I was on Twitter the other day and raised this question:
Now, don’t get me wrong - openSUSE is a great project. About a year ago they came up with a new strategy of two openSUSE versions: Leap and Tumbleweed. Leap is somewhat of an LTS, with 3 years of support, including two minor versions upgrades. Tumbleweed on the other hand is a bleeding edge rolling distribution. This is a great strategy and all, but why would anyone use openSUSE over Ubuntu or CentOS if one is looking for stability? This dude stepped up:
And he turns out to be the openSUSE chairman. And Mr. Brown is making a big case for openSUSE Tumbleweed on his blog: Why You Should Use Tumbleweed. And he has been repeating this story around the web, promoting Tumbleweed and encouraging people to trust it and their automated testing. Obviously I have ot try myself and see how does it roll.
###Setting up Tumbleweed
openSUSE Tumbleweed is delivered in massive a DVD-sized .ISO file that act as the installation media. It is worth emphasizing that this media does not have a bootable live session, so if you need one before installation then use something else. The installation procedure is rather standard and does not differ very much from any other distribution. Defining the partition setup manually was even more cumbersome than usual.
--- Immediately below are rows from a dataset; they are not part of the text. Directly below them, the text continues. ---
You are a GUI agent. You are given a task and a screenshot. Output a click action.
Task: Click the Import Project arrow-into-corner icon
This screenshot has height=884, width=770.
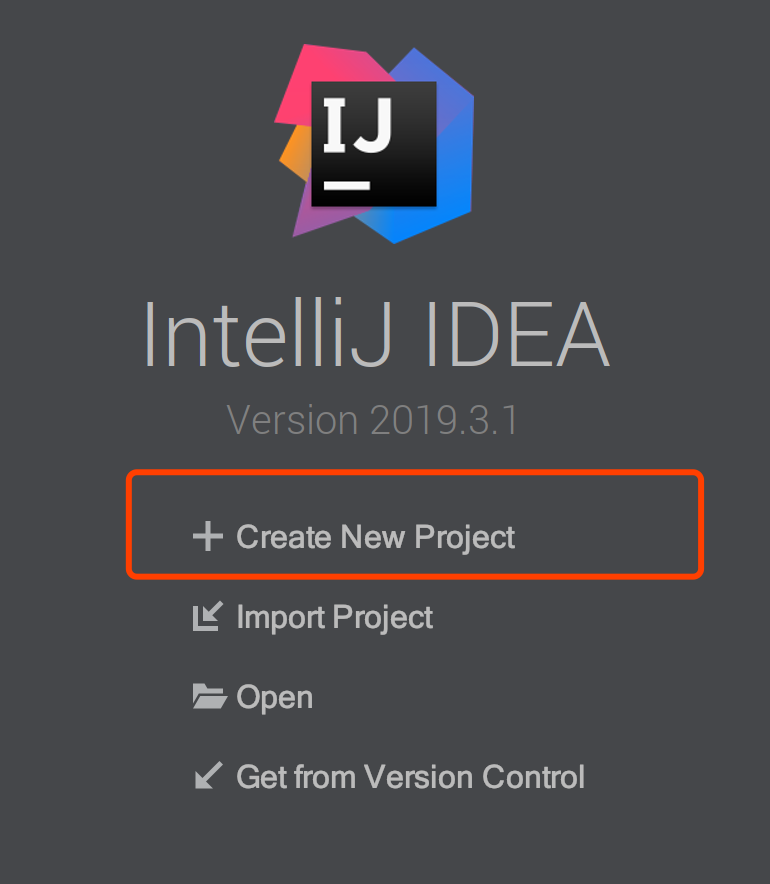pyautogui.click(x=207, y=616)
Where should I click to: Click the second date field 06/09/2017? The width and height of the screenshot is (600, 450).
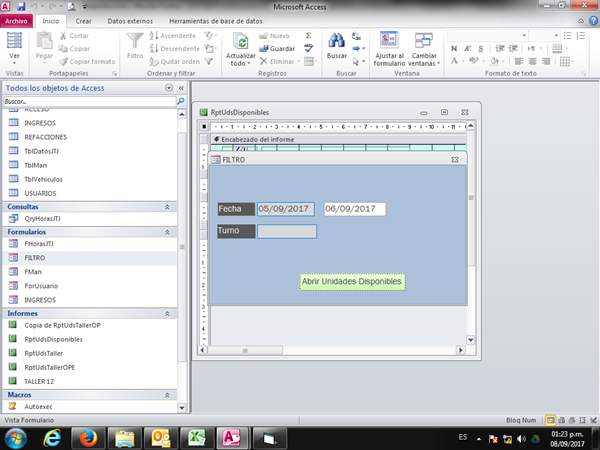[354, 209]
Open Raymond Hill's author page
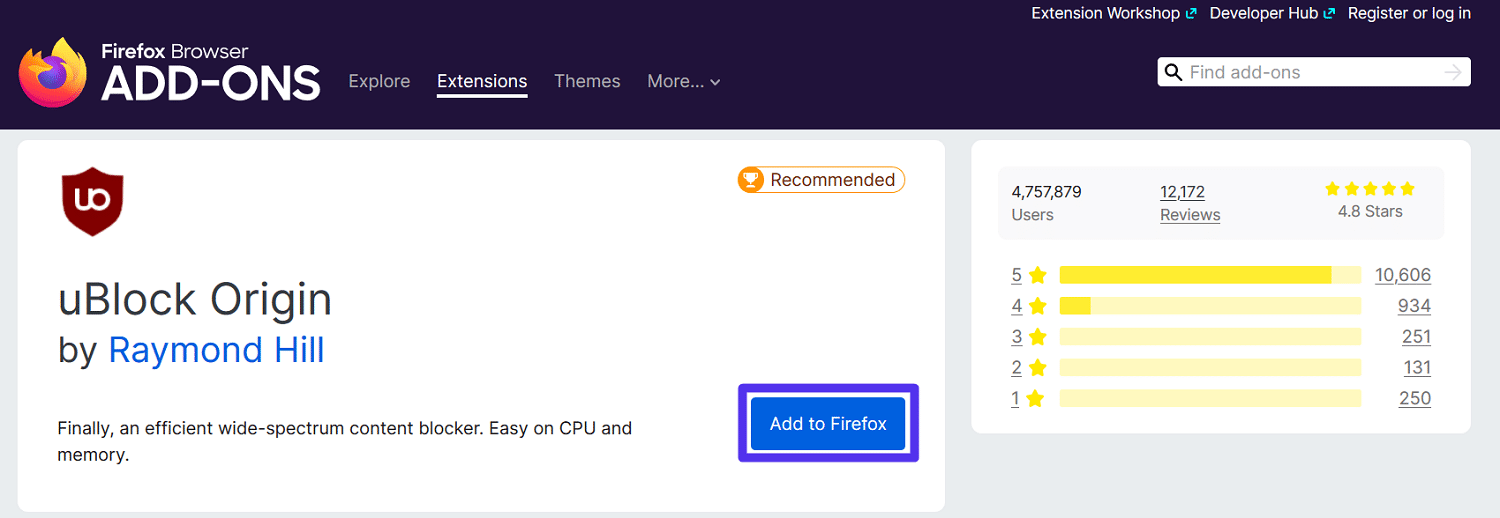 [x=216, y=350]
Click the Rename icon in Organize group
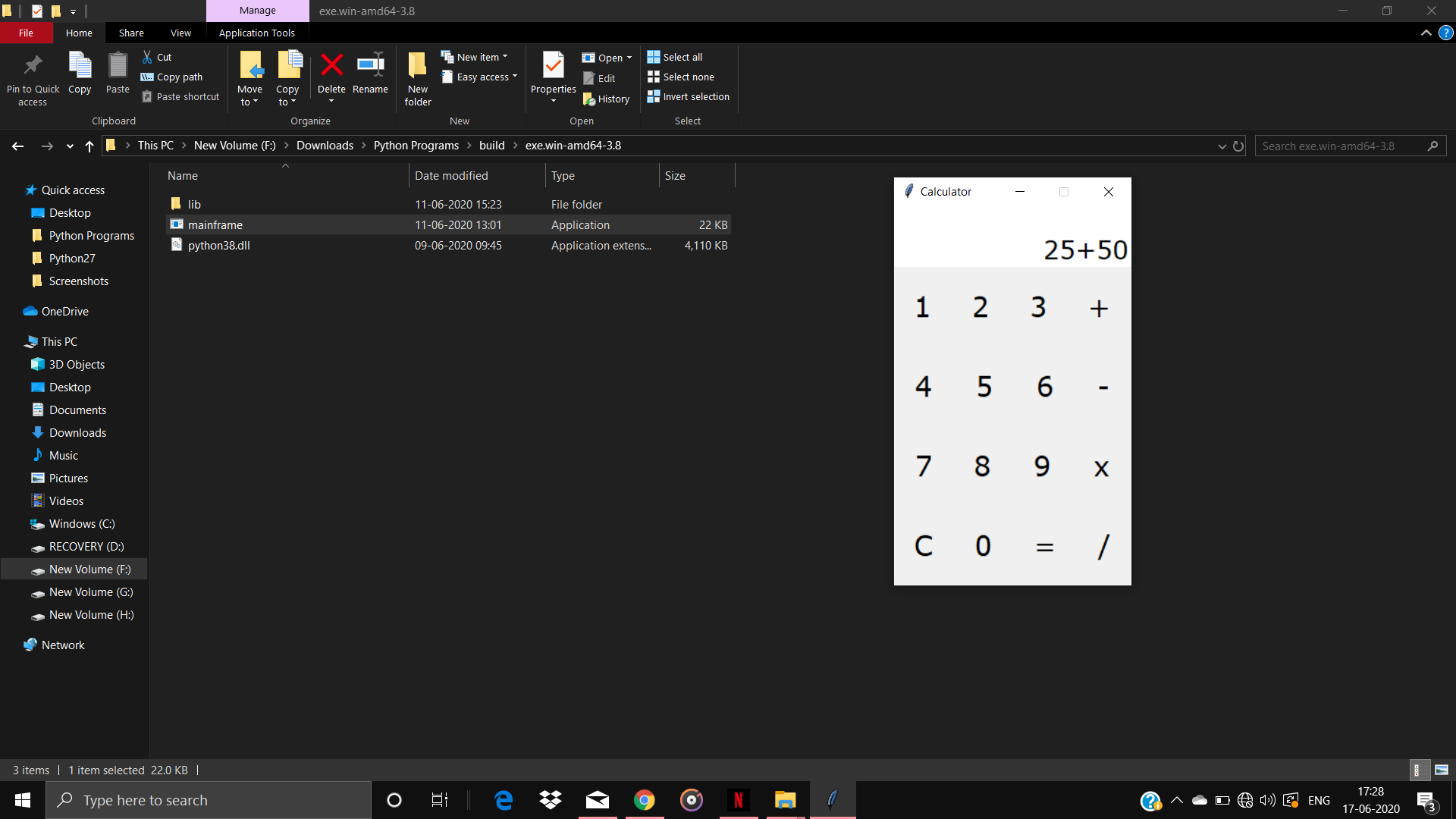The width and height of the screenshot is (1456, 819). [370, 66]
As the desktop I chose KDE 5.8, but openSUSE ships Gnome (and others) as well. The Plasma 5 is finally getting stable, so I decided to give it another chance:
https://two.tappara.co/t/plasma-5-8-lts-making-kde-great-again/321
So the Tumbleweed is now installed and everything is OK so far. I will be making only the smallest amount of changes to the system, as the idea is to find out how steady does the Tumbleweed roll. The initial expression is good. The Plasma 5 desktop eats less than 400MB of RAM after first boot, and the setup runs fine on my aging Thinkpad X301. openSUSE Tumbleweed ships with a very basic Plasma 5 configuration, with only minimal customization.
So this is the day 1 of the long term test. Now we just need more miles and days on this setup. It is worth mentionng that openSUSE still ships without proprietary audio and video codecs, so that is something we need to look into in the very near future. I will be updating this thread regularly and let’s see how it goes.